The exemplary embodiments of the present disclosure described above in this description are also intended to be understood to be disclosed in any combination with one another. In particular, exemplary embodiments are intended to be understood to be disclosed in relation to different aspects.

Further advantageous, exemplary embodiments of the present disclosure are found in the following detailed description of some exemplary embodiments of the present disclosure, in particular in conjunction with the drawings. The drawings are however only provided for illustrative purposes, and do not serve to define the scope of protection of the present disclosure. The drawings are not to scale and are merely intended to provide an example of the general concept of the present disclosure. In particular, features contained in the drawings are not in any way intended to be considered as necessary components of the present disclosure.

FIG. 1 shows a cleaning device 1. The cleaning device 1 can be an embodiment of a device of the first, second or third aspect. The cleaning device 1 is in this case an automatic domestic washing machine for textiles, which is designed as a drum washing machine in which a laundry drum 2 rotates about a horizontal axis. The washing machine 1 comprises, in addition to the drum 2, user interfaces 4 in the form of an operating element 6 and a display element 8. The operating element 6 is in the form of a rotary knob, and can be used to set various washing parameters, for example the washing program and the washing temperature. The display element 8 can display information visually to the user. However, the washing machine 1 can also comprise further user interfaces. The washing machine 1 further comprises a dispensing apparatus 10 which comprises a dispensing drawer 12. The dispensing apparatus 10 or the dispensing drawer 12 can also be an embodiment of a device according to the first or second aspect.

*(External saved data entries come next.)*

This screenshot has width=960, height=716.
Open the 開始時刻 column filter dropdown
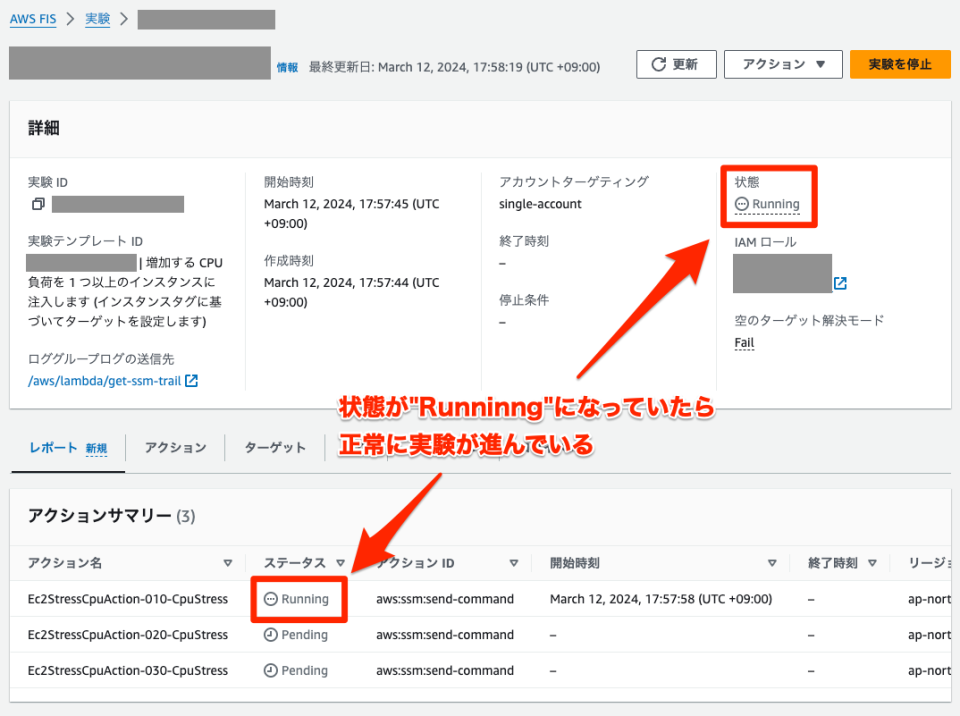[x=770, y=562]
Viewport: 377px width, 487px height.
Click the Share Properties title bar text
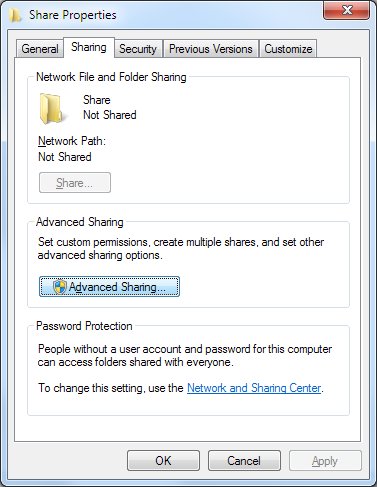[x=73, y=15]
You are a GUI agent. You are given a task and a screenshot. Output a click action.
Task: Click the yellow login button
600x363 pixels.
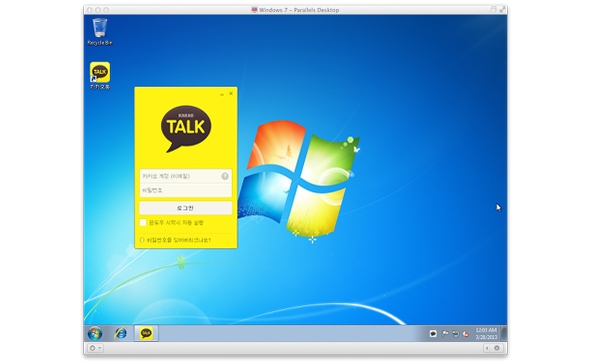pos(186,208)
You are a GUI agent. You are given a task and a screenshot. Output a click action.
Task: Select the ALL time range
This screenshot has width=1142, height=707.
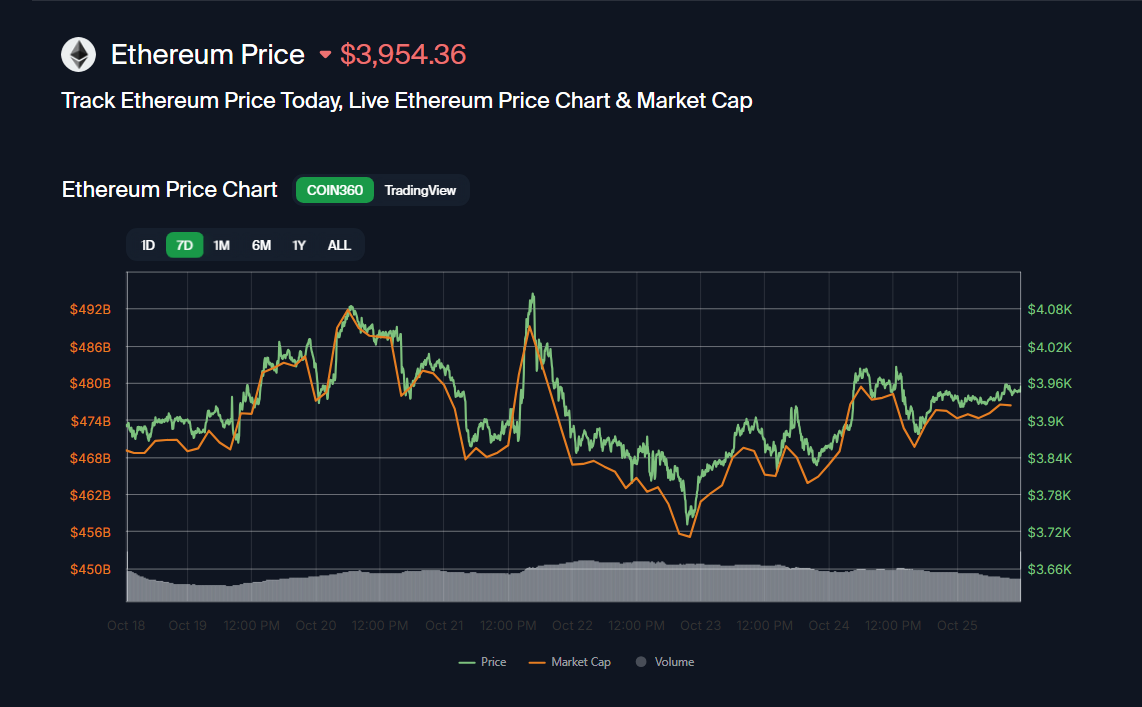click(x=339, y=244)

FIG. 2 is an enlarged view of the dispensing drawer 12. The dispensing drawer 12 comprises in this case three compartments 14, 16, 18 which are each designed to receive a cleaning agent (not shown). The compartments 14, 16, 18 are for example a compartment for receiving a detergent for a pre-wash process, a compartment for receiving a detergent for the main-wash process, and a compartment for receiving a softener. Each of the compartments 14, 16, 18 comprises a flow barrier 14a, 16a, 16a. The compartments each comprise a base 14b, 16b, 18b and side walls 14c, 16c, 18c.

The compartment 14 of the dispensing drawer 12 further comprises a sensor apparatus 20 comprising at least one sensor. The sensor is in the form of a conductivity sensor comprising two electrodes 22 which are in the form of film electrodes along the side wall 14c of the compartment 14. The sensor apparatus 20 or at least a part thereof is thus integrated in the dispensing apparatus 10. It would also be conceivable for the sensor apparatus 20 or at least one particular sensor to be integrated in a corresponding flow barrier 14a, 16a, 18a such that the sensor or the sensor apparatus 20 can in particular replace the corresponding flow barrier. Alternatively or additionally, it would be conceivable for other sensors, for example optical sensors and/or sensors which analyze transit times, to be provided. Likewise, the other compartments 16, 18 can also comprise a corresponding or different sensor. The sensor apparatus 20 is designed to determine quantity information and quality information.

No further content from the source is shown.